> [YOUR GOAL]:
Could you transcribe all the entries exactly, omitting the pictures?

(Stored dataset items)
------
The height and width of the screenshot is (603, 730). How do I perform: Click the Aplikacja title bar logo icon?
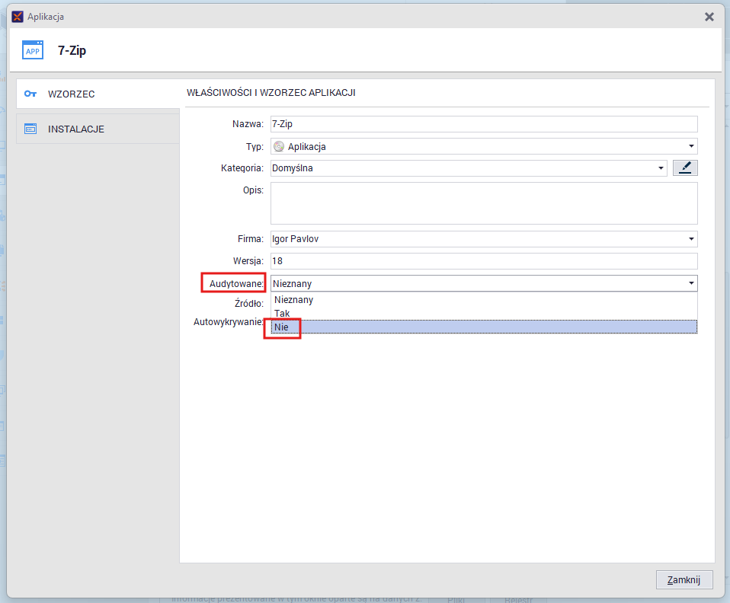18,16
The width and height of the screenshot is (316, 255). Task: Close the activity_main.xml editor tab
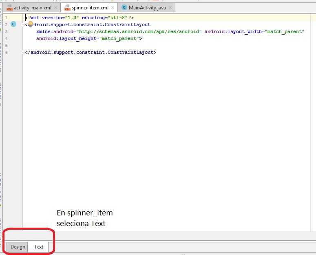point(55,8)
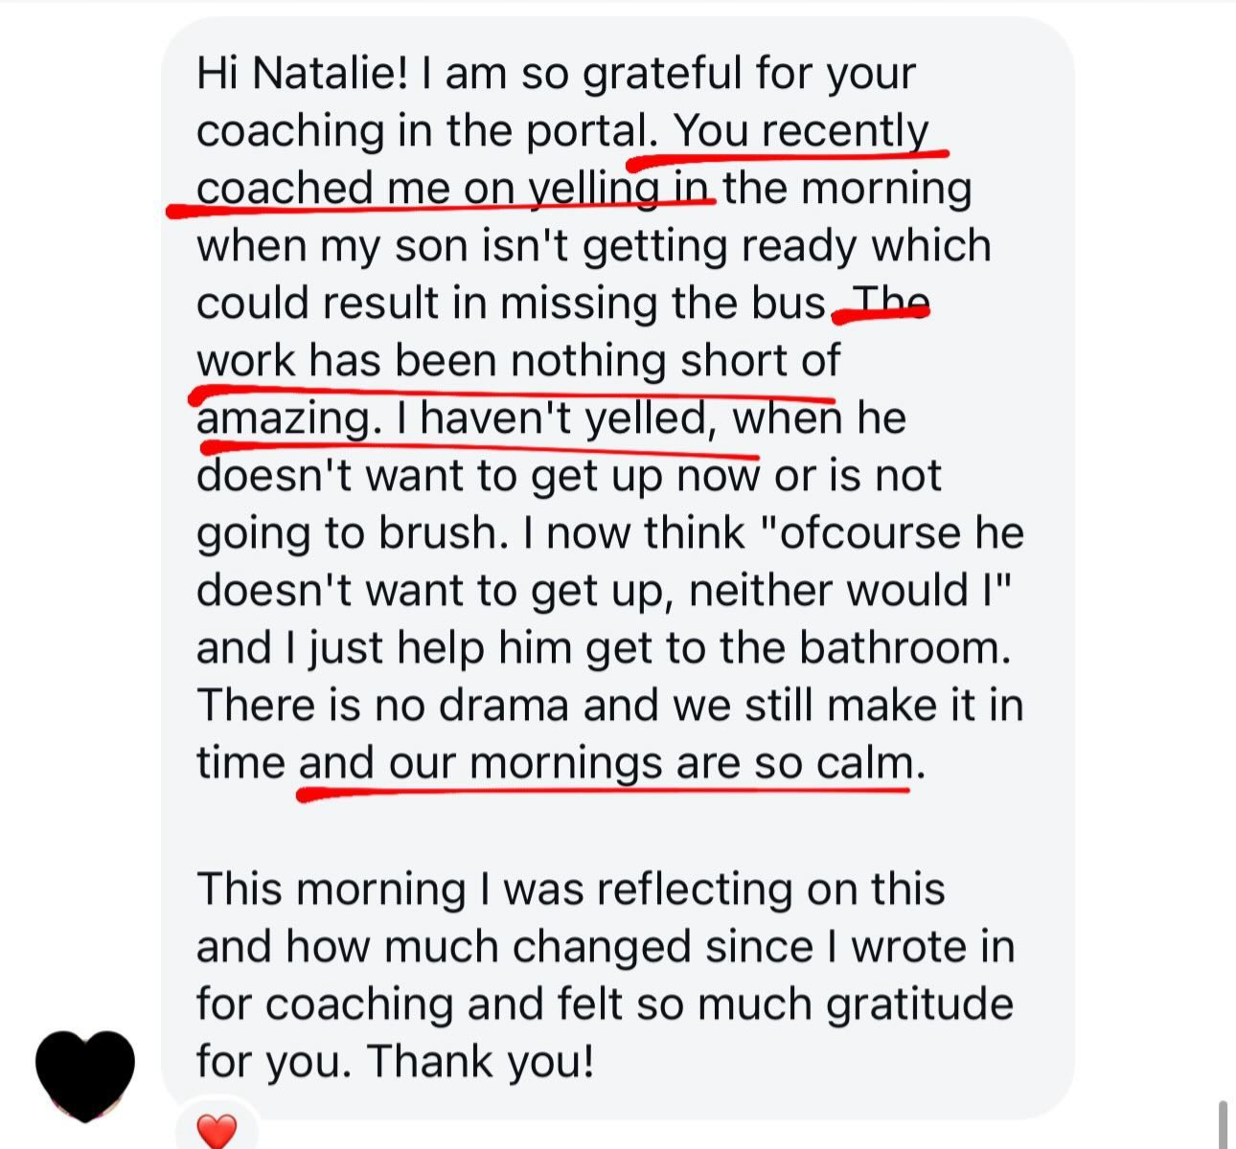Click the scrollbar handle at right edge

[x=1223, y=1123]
------
> [COMPLETED EXERCISE]:
The height and width of the screenshot is (603, 730). How do I perform: Click the Aplikacja title bar logo icon?
18,16
The width and height of the screenshot is (316, 255). Task: Close the activity_main.xml editor tab
point(55,8)
Click the scrollbar handle at right edge

[x=1223, y=1123]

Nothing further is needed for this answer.